# SUPPLIED MATERIAL:
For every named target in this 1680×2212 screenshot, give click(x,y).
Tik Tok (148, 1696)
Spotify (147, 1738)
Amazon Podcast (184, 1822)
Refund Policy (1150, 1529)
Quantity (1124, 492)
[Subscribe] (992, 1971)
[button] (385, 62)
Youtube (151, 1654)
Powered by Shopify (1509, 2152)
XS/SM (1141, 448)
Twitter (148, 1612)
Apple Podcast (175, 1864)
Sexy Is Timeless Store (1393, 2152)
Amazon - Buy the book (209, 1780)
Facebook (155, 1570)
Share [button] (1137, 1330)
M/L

# ACTIVITY:
Repeat, with no changes, each line from the one with "Quantity (1124, 492)" to the end of the listing, including both ends and nothing else.

# RESPONSE TO THIS EXERCISE:
Quantity (1124, 492)
[Subscribe] (992, 1971)
[button] (385, 62)
Youtube (151, 1654)
Powered by Shopify (1509, 2152)
XS/SM (1141, 448)
Twitter (148, 1612)
Apple Podcast (175, 1864)
Sexy Is Timeless Store (1393, 2152)
Amazon - Buy the book (209, 1780)
Facebook (155, 1570)
Share [button] (1137, 1330)
M/L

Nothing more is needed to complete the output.